▶ [OBJETIVO DO EXERCÍCIO]:
Troque "privacidade" por "intimidade" no trecho do texto sobre privacidade digital que vai de "Quais os desafios" até "combate à corrupção?", inclusive, e apresente o trecho com a alteração.

Entrevista por Daniela Menezes Neiva Barcellos | Maio 2019

Quais os desafios éticos que a privacidade enfrenta em um contexto de ampla digitalização das nossas vidas? Como enfrentar a conversão da privacidade em mercadoria? Em que medida há uma mutação nas fronteiras entre aquilo que separa o público do privado a partir dos usos e consumos das tecnologias da comunicação e da informação? Quais os benefícios e os riscos que os novos desenhos das políticas de privacidade trazem para a ética pública? Temos nas Tecnologias da Informação e da Comunicação (TICs) um instrumento que auxilia no controle dos poderes públicos e no combate à corrupção?

Estas são, em síntese, algumas das questões que norteiam a obra Éticas em rede: políticas de privacidade e moralidades públicas, organizada pelos professores Luiz Peres-Neto e Joan Botella i Corral, em 2018. Os autores deste livro compõem o Grupo de Pesquisa em Ética, Comunicação e Consumo – GPECC, do Programa de Pós-Graduação em Comunicação e Práticas de Consumo (PPGCOM) da Escola Superior de Propaganda e Marketing de São Paulo (ESPM-SP). A obra é fruto do projeto de pesquisa “Implicações éticas da privacidade digital:  uma discussão a partir do campo da comunicação e do consumo”.

▶ [LISTAGEM DE DADOS]:
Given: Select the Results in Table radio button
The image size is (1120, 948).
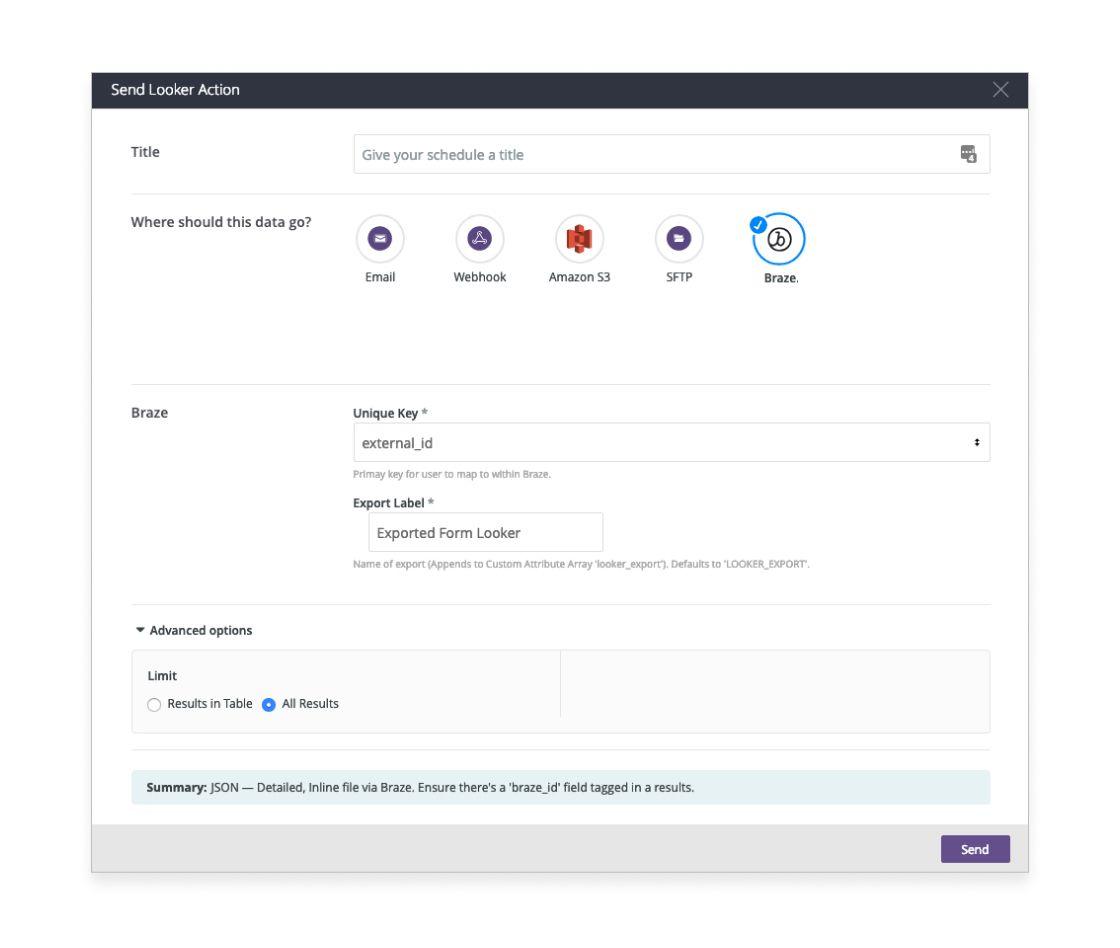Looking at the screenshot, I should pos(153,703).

---

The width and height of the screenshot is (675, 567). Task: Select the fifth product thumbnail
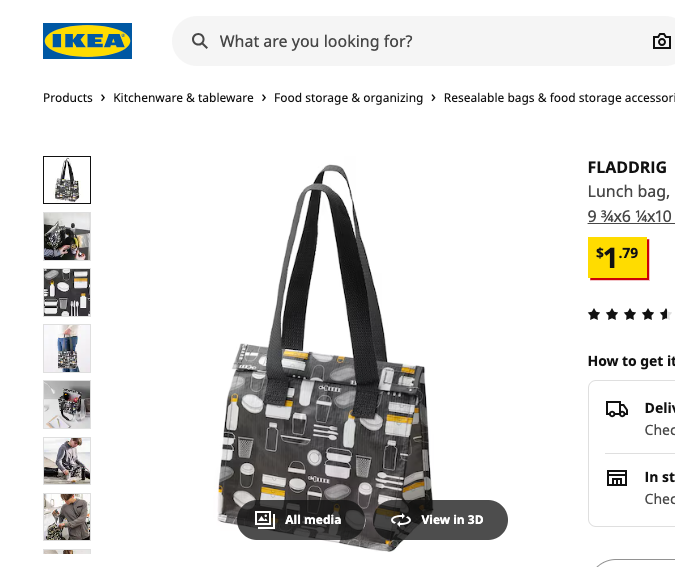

▶ [RESPOSTA DA TAREFA]:
Quais os desafios éticos que a intimidade enfrenta em um contexto de ampla digitalização das nossas vidas? Como enfrentar a conversão da intimidade em mercadoria? Em que medida há uma mutação nas fronteiras entre aquilo que separa o público do privado a partir dos usos e consumos das tecnologias da comunicação e da informação? Quais os benefícios e os riscos que os novos desenhos das políticas de intimidade trazem para a ética pública? Temos nas Tecnologias da Informação e da Comunicação (TICs) um instrumento que auxilia no controle dos poderes públicos e no combate à corrupção?